» **What is required**: Reproduce the items in the data listing below, from the line containing "Click OK in the Erreur dialog" through the line containing "Action: click(341, 722)", leaving every line in that stretch unchanged.

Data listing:

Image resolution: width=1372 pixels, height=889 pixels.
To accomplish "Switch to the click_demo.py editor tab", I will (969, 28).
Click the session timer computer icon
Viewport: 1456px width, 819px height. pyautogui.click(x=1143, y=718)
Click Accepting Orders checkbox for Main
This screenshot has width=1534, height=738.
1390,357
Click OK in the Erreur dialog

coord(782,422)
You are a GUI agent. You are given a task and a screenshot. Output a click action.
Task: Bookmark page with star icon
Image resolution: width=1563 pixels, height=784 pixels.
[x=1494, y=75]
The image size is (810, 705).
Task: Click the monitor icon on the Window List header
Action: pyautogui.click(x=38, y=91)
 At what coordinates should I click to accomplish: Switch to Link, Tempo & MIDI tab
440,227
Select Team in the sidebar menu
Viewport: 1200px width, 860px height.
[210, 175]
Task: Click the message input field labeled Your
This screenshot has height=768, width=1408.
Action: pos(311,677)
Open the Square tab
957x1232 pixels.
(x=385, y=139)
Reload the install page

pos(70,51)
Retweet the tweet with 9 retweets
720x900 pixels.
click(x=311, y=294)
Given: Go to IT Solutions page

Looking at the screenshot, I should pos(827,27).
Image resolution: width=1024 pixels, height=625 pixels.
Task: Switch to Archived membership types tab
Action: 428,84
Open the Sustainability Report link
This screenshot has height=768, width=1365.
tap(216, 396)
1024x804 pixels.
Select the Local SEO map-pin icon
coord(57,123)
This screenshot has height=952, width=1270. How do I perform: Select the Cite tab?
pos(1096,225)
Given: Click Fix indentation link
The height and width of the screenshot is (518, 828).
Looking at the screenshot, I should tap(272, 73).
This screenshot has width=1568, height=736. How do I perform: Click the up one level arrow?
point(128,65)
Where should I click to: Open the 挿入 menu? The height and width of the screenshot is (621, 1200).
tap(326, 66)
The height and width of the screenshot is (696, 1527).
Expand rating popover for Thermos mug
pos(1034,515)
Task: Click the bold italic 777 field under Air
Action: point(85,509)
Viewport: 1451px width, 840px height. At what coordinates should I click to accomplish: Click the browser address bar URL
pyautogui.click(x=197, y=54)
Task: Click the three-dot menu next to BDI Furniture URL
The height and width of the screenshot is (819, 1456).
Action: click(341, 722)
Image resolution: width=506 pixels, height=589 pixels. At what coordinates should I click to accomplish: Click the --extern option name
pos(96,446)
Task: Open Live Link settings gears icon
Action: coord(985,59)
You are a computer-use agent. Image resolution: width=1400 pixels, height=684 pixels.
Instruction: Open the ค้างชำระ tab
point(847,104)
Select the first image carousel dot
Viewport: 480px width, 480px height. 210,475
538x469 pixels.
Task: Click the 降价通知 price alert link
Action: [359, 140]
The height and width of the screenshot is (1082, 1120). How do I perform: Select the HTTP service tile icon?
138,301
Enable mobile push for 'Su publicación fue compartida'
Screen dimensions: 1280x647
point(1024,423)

» **Exercise result**:
Click OK in the Erreur dialog

coord(782,422)
You are a GUI agent. You are given a task and a screenshot. Output a click action.
Task: Bookmark page with star icon
Image resolution: width=1563 pixels, height=784 pixels.
[x=1494, y=75]
The image size is (810, 705).
Task: Click the monitor icon on the Window List header
Action: pyautogui.click(x=38, y=91)
 At what coordinates should I click to accomplish: Switch to Link, Tempo & MIDI tab
440,227
Select Team in the sidebar menu
Viewport: 1200px width, 860px height.
[210, 175]
Task: Click the message input field labeled Your
This screenshot has height=768, width=1408.
Action: pos(311,677)
Open the Square tab
957x1232 pixels.
(x=385, y=139)
Reload the install page

pos(70,51)
Retweet the tweet with 9 retweets
720x900 pixels.
click(x=311, y=294)
Given: Go to IT Solutions page

Looking at the screenshot, I should pos(827,27).
Image resolution: width=1024 pixels, height=625 pixels.
Task: Switch to Archived membership types tab
Action: 428,84
Open the Sustainability Report link
This screenshot has height=768, width=1365.
tap(216, 396)
1024x804 pixels.
Select the Local SEO map-pin icon
coord(57,123)
This screenshot has height=952, width=1270. How do I perform: Select the Cite tab?
pos(1096,225)
Given: Click Fix indentation link
The height and width of the screenshot is (518, 828).
Looking at the screenshot, I should tap(272, 73).
This screenshot has width=1568, height=736. How do I perform: Click the up one level arrow?
point(128,65)
Where should I click to: Open the 挿入 menu? The height and width of the screenshot is (621, 1200).
tap(326, 66)
The height and width of the screenshot is (696, 1527).
Expand rating popover for Thermos mug
pos(1034,515)
Task: Click the bold italic 777 field under Air
Action: point(85,509)
Viewport: 1451px width, 840px height. At what coordinates should I click to accomplish: Click the browser address bar URL
pyautogui.click(x=197, y=54)
Task: Click the three-dot menu next to BDI Furniture URL
The height and width of the screenshot is (819, 1456).
Action: click(341, 722)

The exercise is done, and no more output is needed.